=== Section Start ===

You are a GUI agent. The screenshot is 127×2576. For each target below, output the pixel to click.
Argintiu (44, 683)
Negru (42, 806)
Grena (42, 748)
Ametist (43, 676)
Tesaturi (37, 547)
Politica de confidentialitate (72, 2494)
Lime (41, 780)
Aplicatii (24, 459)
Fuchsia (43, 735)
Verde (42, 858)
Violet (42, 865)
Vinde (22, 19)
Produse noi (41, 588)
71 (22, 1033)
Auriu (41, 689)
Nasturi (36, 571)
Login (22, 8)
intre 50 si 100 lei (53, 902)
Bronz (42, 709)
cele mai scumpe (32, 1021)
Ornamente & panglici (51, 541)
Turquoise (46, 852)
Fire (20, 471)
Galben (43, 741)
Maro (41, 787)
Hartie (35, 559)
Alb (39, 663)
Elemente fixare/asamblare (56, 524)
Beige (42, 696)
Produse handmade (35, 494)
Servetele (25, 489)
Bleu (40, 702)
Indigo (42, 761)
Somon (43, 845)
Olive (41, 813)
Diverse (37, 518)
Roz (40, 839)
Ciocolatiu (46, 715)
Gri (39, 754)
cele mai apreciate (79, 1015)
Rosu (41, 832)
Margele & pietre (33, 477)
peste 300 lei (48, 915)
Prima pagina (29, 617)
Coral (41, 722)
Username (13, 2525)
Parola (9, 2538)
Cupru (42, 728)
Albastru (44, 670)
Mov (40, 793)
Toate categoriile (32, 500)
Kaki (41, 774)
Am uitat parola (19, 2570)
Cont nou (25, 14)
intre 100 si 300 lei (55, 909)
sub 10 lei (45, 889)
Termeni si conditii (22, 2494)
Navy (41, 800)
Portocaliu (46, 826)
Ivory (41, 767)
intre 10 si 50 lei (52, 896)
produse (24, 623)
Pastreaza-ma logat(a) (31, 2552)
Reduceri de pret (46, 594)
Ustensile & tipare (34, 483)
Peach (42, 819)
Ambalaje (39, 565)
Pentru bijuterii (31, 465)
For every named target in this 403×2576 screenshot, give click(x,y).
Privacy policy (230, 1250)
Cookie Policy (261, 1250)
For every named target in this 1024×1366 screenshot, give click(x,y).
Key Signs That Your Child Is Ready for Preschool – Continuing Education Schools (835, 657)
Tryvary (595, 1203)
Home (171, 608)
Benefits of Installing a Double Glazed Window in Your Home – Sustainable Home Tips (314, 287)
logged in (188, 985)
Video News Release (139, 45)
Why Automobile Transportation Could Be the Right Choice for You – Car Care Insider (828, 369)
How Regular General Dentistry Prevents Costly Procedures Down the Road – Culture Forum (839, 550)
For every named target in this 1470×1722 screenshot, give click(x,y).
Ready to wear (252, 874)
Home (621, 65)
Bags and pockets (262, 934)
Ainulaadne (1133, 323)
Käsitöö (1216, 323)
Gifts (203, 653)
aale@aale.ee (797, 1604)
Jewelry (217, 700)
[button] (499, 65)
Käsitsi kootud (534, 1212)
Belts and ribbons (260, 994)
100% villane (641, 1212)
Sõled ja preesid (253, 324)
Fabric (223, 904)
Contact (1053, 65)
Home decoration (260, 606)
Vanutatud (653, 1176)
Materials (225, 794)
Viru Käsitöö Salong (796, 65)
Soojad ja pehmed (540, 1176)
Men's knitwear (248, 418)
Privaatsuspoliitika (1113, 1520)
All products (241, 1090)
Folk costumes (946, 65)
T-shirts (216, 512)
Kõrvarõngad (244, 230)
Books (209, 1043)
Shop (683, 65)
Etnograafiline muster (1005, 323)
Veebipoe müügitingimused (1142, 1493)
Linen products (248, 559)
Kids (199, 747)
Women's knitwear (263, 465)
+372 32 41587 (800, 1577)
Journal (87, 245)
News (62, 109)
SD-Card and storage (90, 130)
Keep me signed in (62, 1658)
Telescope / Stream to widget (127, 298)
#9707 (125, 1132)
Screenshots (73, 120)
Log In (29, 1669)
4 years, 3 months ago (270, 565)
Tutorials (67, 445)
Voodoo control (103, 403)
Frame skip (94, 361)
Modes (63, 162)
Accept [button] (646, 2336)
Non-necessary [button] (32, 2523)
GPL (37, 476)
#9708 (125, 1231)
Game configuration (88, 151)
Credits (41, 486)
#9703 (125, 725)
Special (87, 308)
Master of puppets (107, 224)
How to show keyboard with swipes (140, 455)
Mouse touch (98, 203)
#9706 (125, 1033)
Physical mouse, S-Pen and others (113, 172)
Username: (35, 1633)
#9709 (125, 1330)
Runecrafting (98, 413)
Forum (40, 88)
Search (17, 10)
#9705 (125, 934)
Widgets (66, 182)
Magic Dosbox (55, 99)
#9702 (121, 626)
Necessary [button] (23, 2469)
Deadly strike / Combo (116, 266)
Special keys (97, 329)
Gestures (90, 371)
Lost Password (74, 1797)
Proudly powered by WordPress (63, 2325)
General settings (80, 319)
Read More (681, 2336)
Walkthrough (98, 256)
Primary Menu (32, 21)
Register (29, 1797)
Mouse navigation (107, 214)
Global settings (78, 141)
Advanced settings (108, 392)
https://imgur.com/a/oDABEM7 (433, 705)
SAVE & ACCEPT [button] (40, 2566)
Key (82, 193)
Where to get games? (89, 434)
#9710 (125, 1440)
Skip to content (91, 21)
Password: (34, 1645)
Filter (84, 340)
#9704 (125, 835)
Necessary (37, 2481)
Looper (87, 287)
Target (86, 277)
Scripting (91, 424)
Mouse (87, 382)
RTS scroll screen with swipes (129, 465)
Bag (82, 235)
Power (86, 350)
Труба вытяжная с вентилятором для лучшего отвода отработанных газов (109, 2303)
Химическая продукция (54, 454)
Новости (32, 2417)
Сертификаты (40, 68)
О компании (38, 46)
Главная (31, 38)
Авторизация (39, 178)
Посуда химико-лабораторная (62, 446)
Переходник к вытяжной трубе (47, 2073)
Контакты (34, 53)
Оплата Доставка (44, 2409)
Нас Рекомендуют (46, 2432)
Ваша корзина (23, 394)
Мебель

=== Section End ===

→ **EXERCISE BRIEF**:
Make an exact copy of every entry.

→ **WRITTEN ANSWER**:
You are a GUI agent. The screenshot is 127×2576. For each target below, output the pixel to click.
Argintiu (44, 683)
Negru (42, 806)
Grena (42, 748)
Ametist (43, 676)
Tesaturi (37, 547)
Politica de confidentialitate (72, 2494)
Lime (41, 780)
Aplicatii (24, 459)
Fuchsia (43, 735)
Verde (42, 858)
Violet (42, 865)
Vinde (22, 19)
Produse noi (41, 588)
71 (22, 1033)
Auriu (41, 689)
Nasturi (36, 571)
Login (22, 8)
intre 50 si 100 lei (53, 902)
Bronz (42, 709)
cele mai scumpe (32, 1021)
Ornamente & panglici (51, 541)
Turquoise (46, 852)
Fire (20, 471)
Galben (43, 741)
Maro (41, 787)
Hartie (35, 559)
Alb (39, 663)
Elemente fixare/asamblare (56, 524)
Beige (42, 696)
Produse handmade (35, 494)
Servetele (25, 489)
Bleu (40, 702)
Indigo (42, 761)
Somon (43, 845)
Olive (41, 813)
Diverse (37, 518)
Roz (40, 839)
Ciocolatiu (46, 715)
Gri (39, 754)
cele mai apreciate (79, 1015)
Rosu (41, 832)
Margele & pietre (33, 477)
peste 300 lei (48, 915)
Prima pagina (29, 617)
Coral (41, 722)
Username (13, 2525)
Parola (9, 2538)
Cupru (42, 728)
Albastru (44, 670)
Mov (40, 793)
Toate categoriile (32, 500)
Kaki (41, 774)
Am uitat parola (19, 2570)
Cont nou (25, 14)
intre 100 si 300 lei (55, 909)
sub 10 lei (45, 889)
Termeni si conditii (22, 2494)
Navy (41, 800)
Portocaliu (46, 826)
Ivory (41, 767)
intre 10 si 50 lei (52, 896)
produse (24, 623)
Pastreaza-ma logat(a) (31, 2552)
Reduceri de pret (46, 594)
Ustensile & tipare (34, 483)
Peach (42, 819)
Ambalaje (39, 565)
Pentru bijuterii (31, 465)
For every named target in this 403×2576 screenshot, give click(x,y).
Privacy policy (230, 1250)
Cookie Policy (261, 1250)
For every named target in this 1024×1366 screenshot, give click(x,y).
Key Signs That Your Child Is Ready for Preschool – Continuing Education Schools (835, 657)
Tryvary (595, 1203)
Home (171, 608)
Benefits of Installing a Double Glazed Window in Your Home – Sustainable Home Tips (314, 287)
logged in (188, 985)
Video News Release (139, 45)
Why Automobile Transportation Could Be the Right Choice for You – Car Care Insider (828, 369)
How Regular General Dentistry Prevents Costly Procedures Down the Road – Culture Forum (839, 550)
For every named target in this 1470×1722 screenshot, give click(x,y).
Ready to wear (252, 874)
Home (621, 65)
Bags and pockets (262, 934)
Ainulaadne (1133, 323)
Käsitöö (1216, 323)
Gifts (203, 653)
aale@aale.ee (797, 1604)
Jewelry (217, 700)
[button] (499, 65)
Käsitsi kootud (534, 1212)
Belts and ribbons (260, 994)
100% villane (641, 1212)
Sõled ja preesid (253, 324)
Fabric (223, 904)
Contact (1053, 65)
Home decoration (260, 606)
Vanutatud (653, 1176)
Materials (225, 794)
Viru Käsitöö Salong (796, 65)
Soojad ja pehmed (540, 1176)
Men's knitwear (248, 418)
Privaatsuspoliitika (1113, 1520)
All products (241, 1090)
Folk costumes (946, 65)
T-shirts (216, 512)
Kõrvarõngad (244, 230)
Books (209, 1043)
Shop (683, 65)
Etnograafiline muster (1005, 323)
Veebipoe müügitingimused (1142, 1493)
Linen products (248, 559)
Kids (199, 747)
Women's knitwear (263, 465)
+372 32 41587 (800, 1577)
Journal (87, 245)
News (62, 109)
SD-Card and storage (90, 130)
Keep me signed in (62, 1658)
Telescope / Stream to widget (127, 298)
#9707 (125, 1132)
Screenshots (73, 120)
Log In (29, 1669)
4 years, 3 months ago (270, 565)
Tutorials (67, 445)
Voodoo control (103, 403)
Frame skip (94, 361)
Modes (63, 162)
Accept [button] (646, 2336)
Non-necessary [button] (32, 2523)
GPL (37, 476)
#9708 (125, 1231)
Game configuration (88, 151)
Credits (41, 486)
#9703 (125, 725)
Special (87, 308)
Master of puppets (107, 224)
How to show keyboard with swipes (140, 455)
Mouse touch (98, 203)
#9706 (125, 1033)
Physical mouse, S-Pen and others (113, 172)
Username: (35, 1633)
#9709 (125, 1330)
Runecrafting (98, 413)
Forum (40, 88)
Search (17, 10)
#9705 (125, 934)
Widgets (66, 182)
Magic Dosbox (55, 99)
#9702 (121, 626)
Necessary [button] (23, 2469)
Deadly strike / Combo (116, 266)
Special keys (97, 329)
Gestures (90, 371)
Lost Password (74, 1797)
Proudly powered by WordPress (63, 2325)
General settings (80, 319)
Read More (681, 2336)
Walkthrough (98, 256)
Primary Menu (32, 21)
Register (29, 1797)
Mouse navigation (107, 214)
Global settings (78, 141)
Advanced settings (108, 392)
https://imgur.com/a/oDABEM7 (433, 705)
SAVE & ACCEPT [button] (40, 2566)
Key (82, 193)
Where to get games? (89, 434)
#9710 (125, 1440)
Skip to content (91, 21)
Password: (34, 1645)
Filter (84, 340)
#9704 (125, 835)
Necessary (37, 2481)
Looper (87, 287)
Target (86, 277)
Scripting (91, 424)
Mouse (87, 382)
RTS scroll screen with swipes (129, 465)
Bag (82, 235)
Power (86, 350)
Труба вытяжная с вентилятором для лучшего отвода отработанных газов (109, 2303)
Химическая продукция (54, 454)
Новости (32, 2417)
Сертификаты (40, 68)
О компании (38, 46)
Главная (31, 38)
Авторизация (39, 178)
Посуда химико-лабораторная (62, 446)
Переходник к вытяжной трубе (47, 2073)
Контакты (34, 53)
Оплата Доставка (44, 2409)
Нас Рекомендуют (46, 2432)
Ваша корзина (23, 394)
Мебель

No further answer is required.